§ **Required task**:
Reproduce verbatim the portion of the data below that runs from the line containing "Given: Click the middle fire emoji" down to the line containing "pyautogui.click(x=586, y=452)", with both of those lines included.

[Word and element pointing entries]
——

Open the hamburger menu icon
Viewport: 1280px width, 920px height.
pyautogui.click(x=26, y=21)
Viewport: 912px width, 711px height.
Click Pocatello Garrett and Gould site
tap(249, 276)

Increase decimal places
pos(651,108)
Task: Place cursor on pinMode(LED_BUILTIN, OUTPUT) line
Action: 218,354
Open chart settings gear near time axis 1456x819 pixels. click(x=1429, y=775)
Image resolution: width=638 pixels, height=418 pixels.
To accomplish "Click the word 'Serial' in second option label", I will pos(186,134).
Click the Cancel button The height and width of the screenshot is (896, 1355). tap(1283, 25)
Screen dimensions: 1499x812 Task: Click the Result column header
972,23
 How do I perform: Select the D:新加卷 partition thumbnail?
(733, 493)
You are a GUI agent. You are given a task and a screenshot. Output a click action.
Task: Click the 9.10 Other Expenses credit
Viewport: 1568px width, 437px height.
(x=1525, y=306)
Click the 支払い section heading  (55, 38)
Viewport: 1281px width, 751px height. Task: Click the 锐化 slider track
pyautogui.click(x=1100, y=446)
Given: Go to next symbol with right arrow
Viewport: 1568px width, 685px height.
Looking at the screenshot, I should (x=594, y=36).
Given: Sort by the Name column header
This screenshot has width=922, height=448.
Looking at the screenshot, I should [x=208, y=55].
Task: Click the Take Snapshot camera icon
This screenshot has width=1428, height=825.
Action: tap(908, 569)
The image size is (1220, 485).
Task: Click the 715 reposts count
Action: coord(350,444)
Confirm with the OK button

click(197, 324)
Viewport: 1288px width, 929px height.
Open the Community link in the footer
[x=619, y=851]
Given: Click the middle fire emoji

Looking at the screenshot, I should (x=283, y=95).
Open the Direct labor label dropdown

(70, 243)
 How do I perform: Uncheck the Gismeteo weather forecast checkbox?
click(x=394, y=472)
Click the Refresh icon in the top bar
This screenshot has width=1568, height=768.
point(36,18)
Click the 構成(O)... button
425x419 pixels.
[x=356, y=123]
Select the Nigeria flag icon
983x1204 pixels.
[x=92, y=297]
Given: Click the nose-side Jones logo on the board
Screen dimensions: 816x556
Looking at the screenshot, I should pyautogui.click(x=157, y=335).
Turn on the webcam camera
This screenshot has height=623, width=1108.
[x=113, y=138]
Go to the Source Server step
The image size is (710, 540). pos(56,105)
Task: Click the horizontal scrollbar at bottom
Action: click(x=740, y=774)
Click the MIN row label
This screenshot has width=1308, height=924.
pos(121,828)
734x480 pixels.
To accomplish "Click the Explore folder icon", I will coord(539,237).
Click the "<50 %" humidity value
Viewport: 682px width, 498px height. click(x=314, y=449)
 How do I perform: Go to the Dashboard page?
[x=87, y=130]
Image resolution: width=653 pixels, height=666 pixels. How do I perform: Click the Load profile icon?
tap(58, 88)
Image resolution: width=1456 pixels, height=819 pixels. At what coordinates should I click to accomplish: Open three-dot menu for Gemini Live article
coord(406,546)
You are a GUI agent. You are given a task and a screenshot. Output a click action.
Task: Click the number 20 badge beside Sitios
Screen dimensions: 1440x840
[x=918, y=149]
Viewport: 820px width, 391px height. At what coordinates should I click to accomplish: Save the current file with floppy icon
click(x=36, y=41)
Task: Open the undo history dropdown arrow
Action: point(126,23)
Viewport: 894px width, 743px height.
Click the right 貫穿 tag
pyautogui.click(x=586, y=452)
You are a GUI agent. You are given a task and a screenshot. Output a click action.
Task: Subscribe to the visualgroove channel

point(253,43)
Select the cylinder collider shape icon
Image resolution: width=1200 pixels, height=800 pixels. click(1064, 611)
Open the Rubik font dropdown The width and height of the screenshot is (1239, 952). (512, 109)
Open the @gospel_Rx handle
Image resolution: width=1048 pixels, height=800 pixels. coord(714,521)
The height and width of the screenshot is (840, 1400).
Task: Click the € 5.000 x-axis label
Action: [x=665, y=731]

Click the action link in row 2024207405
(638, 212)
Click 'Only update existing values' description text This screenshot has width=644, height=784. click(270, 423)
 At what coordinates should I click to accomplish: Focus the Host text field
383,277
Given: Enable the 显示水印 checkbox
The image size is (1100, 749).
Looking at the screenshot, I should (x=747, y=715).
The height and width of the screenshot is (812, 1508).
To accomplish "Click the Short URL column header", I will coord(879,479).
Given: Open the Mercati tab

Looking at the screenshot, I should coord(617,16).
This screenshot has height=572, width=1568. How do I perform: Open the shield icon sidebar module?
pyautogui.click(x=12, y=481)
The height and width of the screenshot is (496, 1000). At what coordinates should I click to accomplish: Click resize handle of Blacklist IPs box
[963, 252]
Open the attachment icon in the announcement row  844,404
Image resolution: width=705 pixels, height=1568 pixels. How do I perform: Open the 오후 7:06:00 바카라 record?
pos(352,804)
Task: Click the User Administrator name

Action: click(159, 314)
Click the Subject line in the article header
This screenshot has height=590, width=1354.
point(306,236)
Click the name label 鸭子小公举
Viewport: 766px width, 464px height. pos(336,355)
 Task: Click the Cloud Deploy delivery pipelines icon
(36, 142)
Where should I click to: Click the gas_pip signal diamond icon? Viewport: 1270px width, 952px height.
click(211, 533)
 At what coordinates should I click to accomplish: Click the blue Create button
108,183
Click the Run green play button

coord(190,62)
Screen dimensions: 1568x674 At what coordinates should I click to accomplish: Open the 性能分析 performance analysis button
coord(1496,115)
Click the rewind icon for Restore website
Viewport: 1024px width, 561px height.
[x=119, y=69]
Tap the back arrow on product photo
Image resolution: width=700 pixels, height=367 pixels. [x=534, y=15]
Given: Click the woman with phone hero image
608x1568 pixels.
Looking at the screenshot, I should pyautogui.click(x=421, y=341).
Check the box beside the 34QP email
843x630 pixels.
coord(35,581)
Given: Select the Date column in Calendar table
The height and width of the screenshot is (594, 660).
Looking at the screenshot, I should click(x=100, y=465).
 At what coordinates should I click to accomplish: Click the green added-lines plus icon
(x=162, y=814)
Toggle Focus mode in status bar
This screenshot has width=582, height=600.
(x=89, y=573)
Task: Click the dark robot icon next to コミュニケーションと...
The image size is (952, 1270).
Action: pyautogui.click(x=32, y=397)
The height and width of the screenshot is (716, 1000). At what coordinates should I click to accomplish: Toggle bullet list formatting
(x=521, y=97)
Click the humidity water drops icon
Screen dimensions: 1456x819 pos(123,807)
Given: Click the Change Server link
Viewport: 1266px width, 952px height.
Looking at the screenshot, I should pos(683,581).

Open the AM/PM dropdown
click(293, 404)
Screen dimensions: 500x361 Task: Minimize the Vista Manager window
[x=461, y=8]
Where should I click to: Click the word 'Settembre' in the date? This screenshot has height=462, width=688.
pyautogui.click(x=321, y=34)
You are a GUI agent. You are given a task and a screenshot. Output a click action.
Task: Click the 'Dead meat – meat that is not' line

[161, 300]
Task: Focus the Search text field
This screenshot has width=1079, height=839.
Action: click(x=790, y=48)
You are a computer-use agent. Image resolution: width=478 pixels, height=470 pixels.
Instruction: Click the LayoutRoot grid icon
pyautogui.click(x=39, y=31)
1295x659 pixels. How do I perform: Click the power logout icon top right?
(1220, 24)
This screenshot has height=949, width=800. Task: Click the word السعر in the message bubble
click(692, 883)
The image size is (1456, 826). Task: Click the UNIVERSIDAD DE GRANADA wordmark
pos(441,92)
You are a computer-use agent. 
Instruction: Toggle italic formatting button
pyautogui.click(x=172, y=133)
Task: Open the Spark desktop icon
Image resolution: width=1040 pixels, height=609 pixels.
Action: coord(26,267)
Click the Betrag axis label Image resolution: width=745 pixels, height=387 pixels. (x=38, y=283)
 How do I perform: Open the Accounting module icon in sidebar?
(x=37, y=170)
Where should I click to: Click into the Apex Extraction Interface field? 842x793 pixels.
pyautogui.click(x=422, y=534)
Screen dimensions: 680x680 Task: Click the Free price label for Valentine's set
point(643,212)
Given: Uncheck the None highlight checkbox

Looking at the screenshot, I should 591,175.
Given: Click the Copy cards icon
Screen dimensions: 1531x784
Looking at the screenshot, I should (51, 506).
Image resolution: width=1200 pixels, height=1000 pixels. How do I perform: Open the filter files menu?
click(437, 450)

——

§ **Response for this exercise**:
Given: Click the middle fire emoji

Looking at the screenshot, I should (x=283, y=95).
Open the Direct labor label dropdown

(70, 243)
 How do I perform: Uncheck the Gismeteo weather forecast checkbox?
click(x=394, y=472)
Click the Refresh icon in the top bar
This screenshot has width=1568, height=768.
point(36,18)
Click the 構成(O)... button
425x419 pixels.
[x=356, y=123]
Select the Nigeria flag icon
983x1204 pixels.
[x=92, y=297]
Given: Click the nose-side Jones logo on the board
Screen dimensions: 816x556
Looking at the screenshot, I should pyautogui.click(x=157, y=335).
Turn on the webcam camera
This screenshot has height=623, width=1108.
[x=113, y=138]
Go to the Source Server step
The image size is (710, 540). pos(56,105)
Task: Click the horizontal scrollbar at bottom
Action: click(x=740, y=774)
Click the MIN row label
This screenshot has width=1308, height=924.
pos(121,828)
734x480 pixels.
To accomplish "Click the Explore folder icon", I will coord(539,237).
Click the "<50 %" humidity value
Viewport: 682px width, 498px height. click(x=314, y=449)
 How do I perform: Go to the Dashboard page?
[x=87, y=130]
Image resolution: width=653 pixels, height=666 pixels. How do I perform: Click the Load profile icon?
tap(58, 88)
Image resolution: width=1456 pixels, height=819 pixels. At what coordinates should I click to accomplish: Open three-dot menu for Gemini Live article
coord(406,546)
You are a GUI agent. You are given a task and a screenshot. Output a click action.
Task: Click the number 20 badge beside Sitios
Screen dimensions: 1440x840
[x=918, y=149]
Viewport: 820px width, 391px height. At what coordinates should I click to accomplish: Save the current file with floppy icon
click(x=36, y=41)
Task: Open the undo history dropdown arrow
Action: point(126,23)
Viewport: 894px width, 743px height.
Click the right 貫穿 tag
pyautogui.click(x=586, y=452)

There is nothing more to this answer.